Oddio, mi sento una specie di veggente.
«Perché penso di conoscerla» abbozzo, sorridendo tra me e me.
Stai a vedere che adesso indovino pure il nome.
Nella mia mente me la immagino un'altra volta, adesso però cerco di vederla più chiaramente e nei dettagli. Sta indossando una maglietta a mezze maniche rosa e dei pantaloni neri. E' seduta al centro di un parco pieno di fiori e sta leggendo. La sua faccia mi ricorda una Serena... no, assomiglia di più a una Clara. Sì, si chiama decisamente Clara.
«Madelyn?»
Apro gli occhi di scatto e trasalisco un poco: Gianluca mi sta fissando con disorientamento. «E tu come faresti a conoscerla?»
«Non lo so, potrebbe essere un'amica di una mia amica, o di mia madre, o di qualcun altro» rispondo, gesticolando freneticamente. «Si chiama Clara, vero?»
«No, Simona.»
Beh, ha la stessa iniziale di Serena, che è stato il primo nome che mi è venuto in mente. Sono convinta che, dopo aver fatto un po' di esercizio, riuscirò a prevedere il futuro, a leggere nel pensiero e a conoscere il passato delle persone che mi guarderanno per almeno cinque secondi dritto negli occhi.
«Madelyn?»
«Sì?» faccio, facendogli un sorriso angelico.
«Stai continuando a isolarti, non mi ascolti nemmeno.»
«Scusa, stavo pensando...»
«Comunque siamo quasi arrivati.»
«Oh, bene» esclamo, guardando fuori dal finestrino.
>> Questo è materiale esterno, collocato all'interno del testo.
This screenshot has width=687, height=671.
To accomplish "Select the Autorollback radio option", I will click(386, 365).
Effettivamente manca solo una via.
«Cos'hai deciso di fare alla fine?» domanda Gianluca dopo alcuni secondi, facendosi serio.
«Beh, ci vado lo stesso» rispondo io.
«Sei completamente impazzita, lo sai?»
«Ma dai, non è poi così grave secondo me.»
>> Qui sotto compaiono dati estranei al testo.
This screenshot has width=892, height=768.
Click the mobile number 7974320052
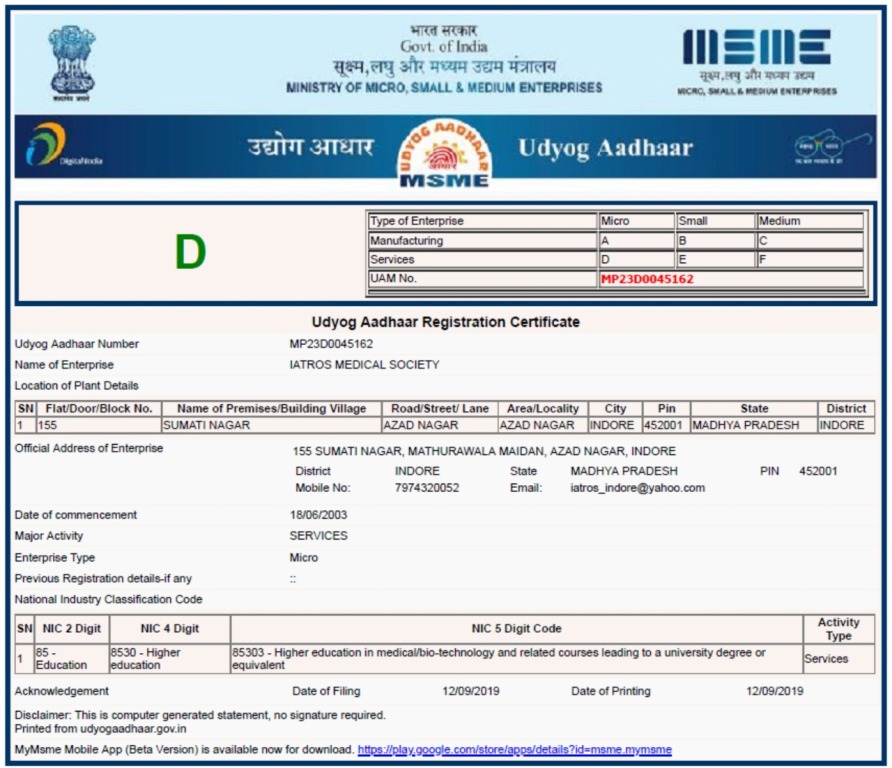(427, 488)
«Stai scherzando? Fai fatica a camminare, come diavolo pensi di riuscire a saltare?!»
Faccio spalline. «Mi passerà, dopo.»
«No, non ti passerà» insiste lui, con determinazione.
«Vorrà dire che cadrò sul campo stecchita, va bene?» ribatto, stringendo le palpebre.
«Non va bene, Mad, lo sai benissimo che non va affatto bene.»
A questo punto mi volto verso di lui e lo fulmino con lo sguardo. «Senti, tu non sai niente di me e della mia fottutissima vita. Non hai il diritto di parlare!» lo accuso poi, alzando sempre di più la voce. «E vorrei ricordarti che è solo colpa tua se io sto così!»
«Sì, hai ragione, scusa» aggiunge, facendosi improvvisamente piccolo piccolo.
«Scusami tu» dico io dopo pochi secondi, rendendomi conto di quanto sono stata maleducata nei suoi confronti. «Non avrei dovuto accusarti in quel modo...»
«Tranquilla, me lo merito.»
«No, mi hai solo consigliato di non andare per il mio bene, e sei stato gentile.»
«Non mi riferivo a quello» obietta, guardandomi per un secondo negli occhi. «E' colpa mia se hai una caviglia slogata e una botta al fianco. Ed è anche colpa mia se non sei riuscita a vedere il tuo amico.»
Faccio un timido sorriso, sperando di rassicurarlo. «E' stato un incidente.»
«Sì, ma se non ci fossi stato non sarebbe successo. Cazzo, quanto mi sento in colpa. Non ho mai fatto del male a una mosca, te lo giuro, e adesso che...» inizia a parlare sempre più freneticamente.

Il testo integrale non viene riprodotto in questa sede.